Euphilotes enoptes smithi is a small butterfly with a wingspan no greater than 2.5 centimeters. Males manifest dorsal wing color of a bright lustrous blue, while females exhibit brown dorsal coloration. Both sexes have with orange-red band markings on the hind dorsal wings. Ventral wing coloration for both males and females is a whitish gray, punctuated with black speckling.

Life cycle and behavior[edit]

During its whole lifespan, the Smith's blue butterfly uses only two host buckwheat: Eriogonum latifolium and Eriogonum parvifolium. After emerging in August or September, adult butterflies mate and deposit eggs on the flowers of these host plants. Hatching transpires soon afterward, and the larvae begin to feed on the flowers of the very same plant. The larvae have chewing mouthparts to feed on the host's flower petals as well as seeds in the flower head. Larvae have a cryptic coloration markings, closely resembling that of the blossoms where they hide. The caterpillar matures through four larval stages or instars in about 24 days before becoming a chrysalis. The pupation then occurs in the flower head itself or below in the leaf litter.[4]

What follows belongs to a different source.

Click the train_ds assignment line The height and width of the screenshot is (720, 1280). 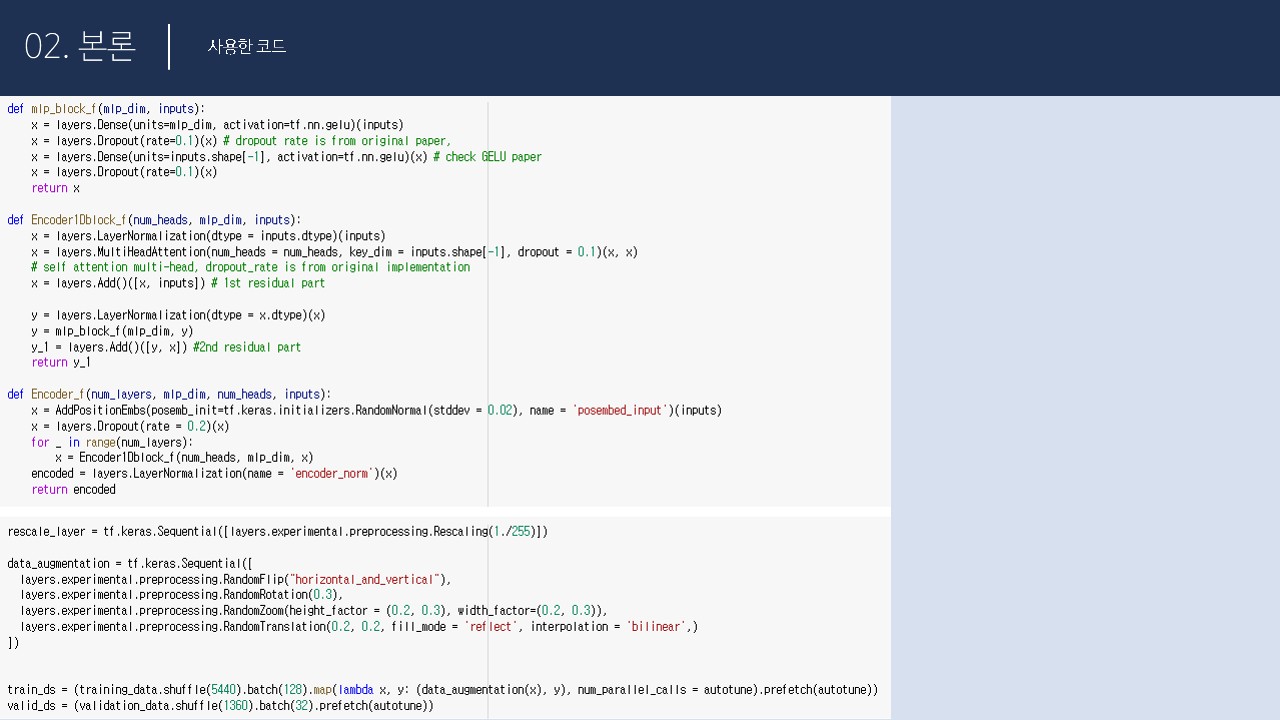pos(442,690)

Subsequent to several weeks of feeding and growth, the larvae molt to yield a pupal phase, starting a 41-week period of transformation.[3] The following year, as the Eriogonum blossom again, new adults emerge, and the cycle repeats. Smith's blue butterflies have a lifespan of approximately one week. Their single week of daytime-only flight is further limited to temperatures above 60°F and to times and locales where wind velocities are quite low. Within that one week, they must do sufficient feeding to sustain, they must avoid predation, find and court a mate, and copulate. Then the female must lay the resulting eggs.

Early season males have a difficult challenge in finding females since the first females emerge about seven days after the first males. In the early season, it is common that several males congregate around a newly emerged female. Stimulated by pheromones emitted from the female, they become eager to mate before the end of their short lives. The overall population of adults is active between early June to early September.

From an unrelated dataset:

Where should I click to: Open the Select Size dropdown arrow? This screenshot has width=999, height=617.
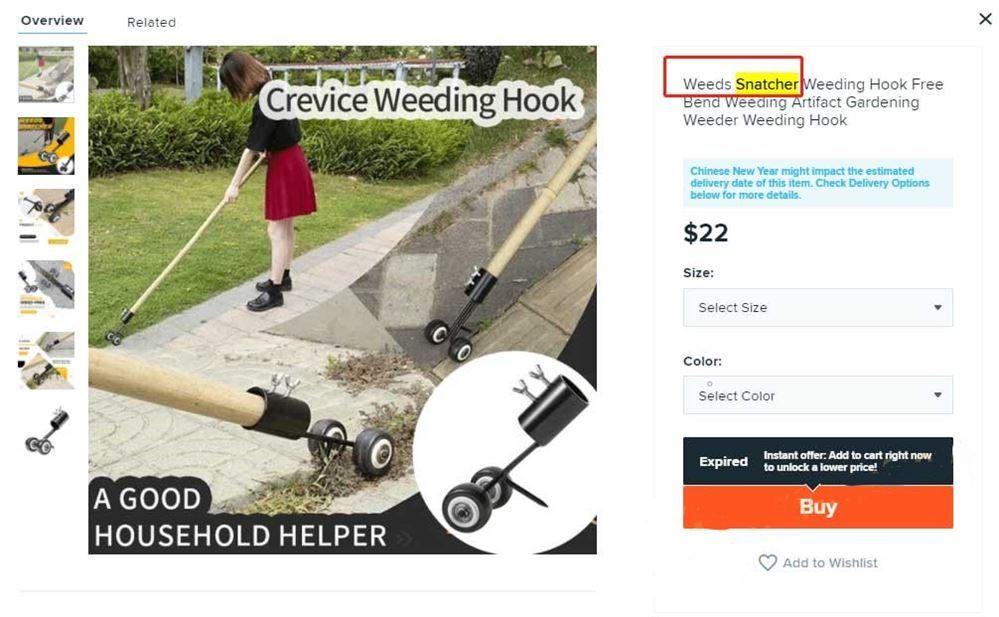point(938,307)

History and conservation[edit]

Smith's blue butterfly was recorded in the scientific literature in the mid-1950s. Rudi Mattoni collected the first specimen of Smith's blue on a trip to the Big Sur region with his friend Claude I. Smith: that collection occurred in the vicinity of Dolans Creek in the year 1948 when both men were undergraduates at the University of California, Berkeley. Smith was killed in a freak accident, being swept to sea by a rogue wave while fishing from a rock at Half Moon Bay. Only thereafter did Mattoni analyze his specimen carefully, which he knew was previously undocumented; then he proceeded to publish a treatise on Smith's blue as his Ph.D. dissertation. In tribute to his friend, Mattoni gave Smith's name to the butterfly they had discovered together.

References[edit]

  1. ^ Environmental Impact Report for the Scotts Valley Redeveopment Area, Earth Metrics Inc., Report no. 7888, State of California Clearinghouse (1990)
  2. ^ Black, H.D and D.M. Vaughn, Species profile:Euphilotes enoptes smithi, in Redlist of pollinator insects of North America, May 2005
  3. ^ a b Arnold, R.A., 1983. Ecological studies of six endangered butterflies (Lepidoptera: Lycaenidae): Island biogeography, patch dynamics, and design of habitat preserves. University of California Publications in Entomology 99: 1-161
  4. ^ Dixon, Dave. 1999. Dunes Alive-The endangered Smith's blue and marina blue butterflies. A closer look at coastal dune wildlife of south Monterey Bay. U.S. Fish and Wildlife Service, Tideline Vol 19 No. 3 1-3.